JOB -
Edit the records below by replacing every occurrence of "image size" with "screenshot dimensions", leaving all other text unchanged. Omit the pictures from your answer.

STORED ROWS -

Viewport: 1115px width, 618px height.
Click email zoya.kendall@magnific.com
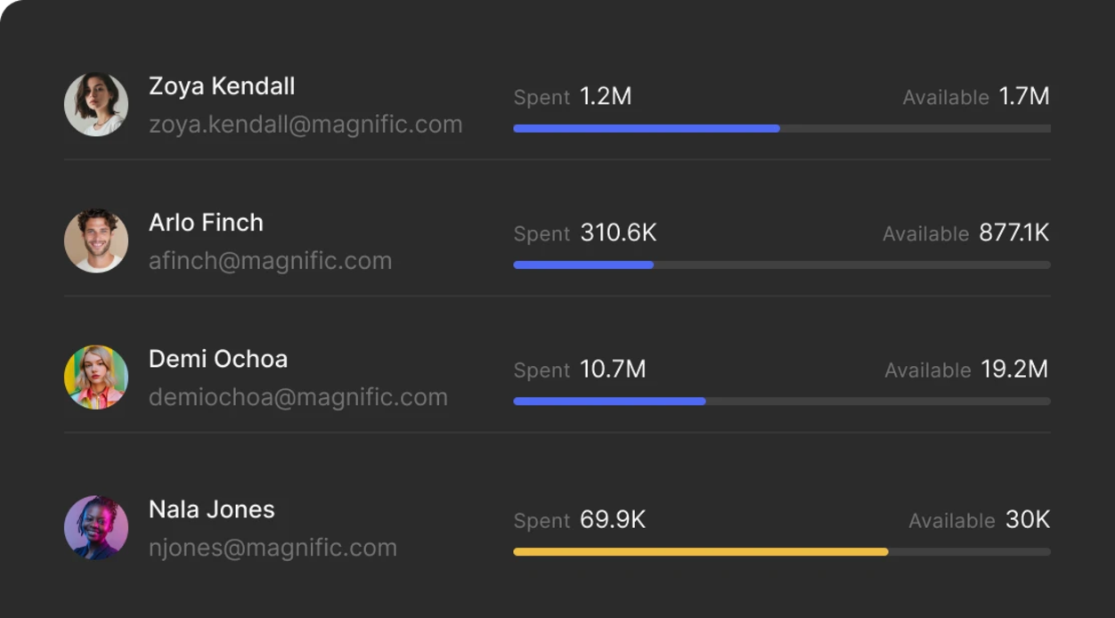tap(305, 125)
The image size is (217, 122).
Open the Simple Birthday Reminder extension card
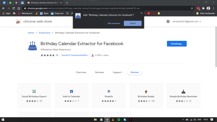coord(184,95)
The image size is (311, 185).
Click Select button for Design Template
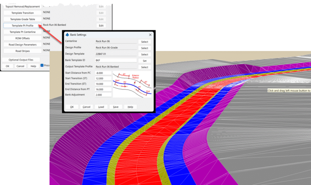pos(145,55)
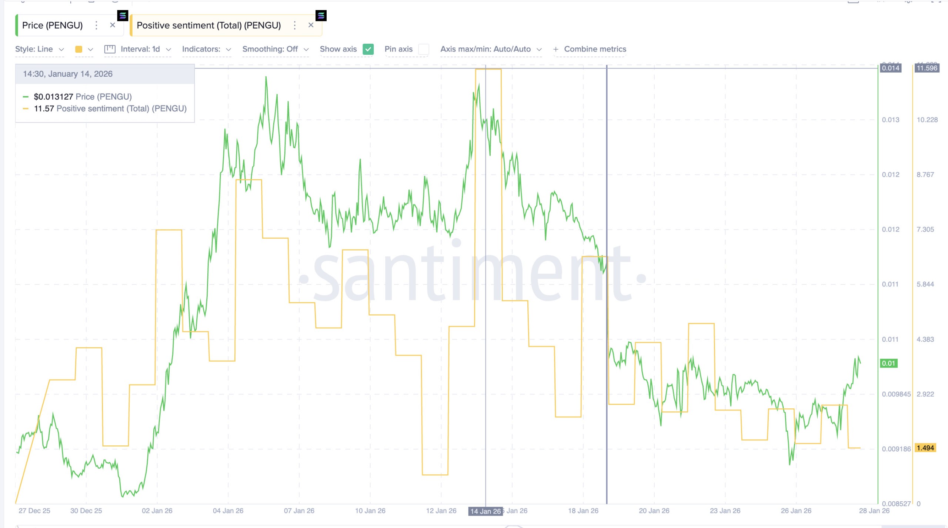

OUTPUT OF THE EXERCISE -
Viewport: 1115px width, 618px height.
Click email zoya.kendall@magnific.com
tap(305, 125)
The screenshot dimensions is (217, 122).
Open the Simple Birthday Reminder extension card
coord(184,95)
The screenshot dimensions is (311, 185).
Click Select button for Design Template
pos(145,55)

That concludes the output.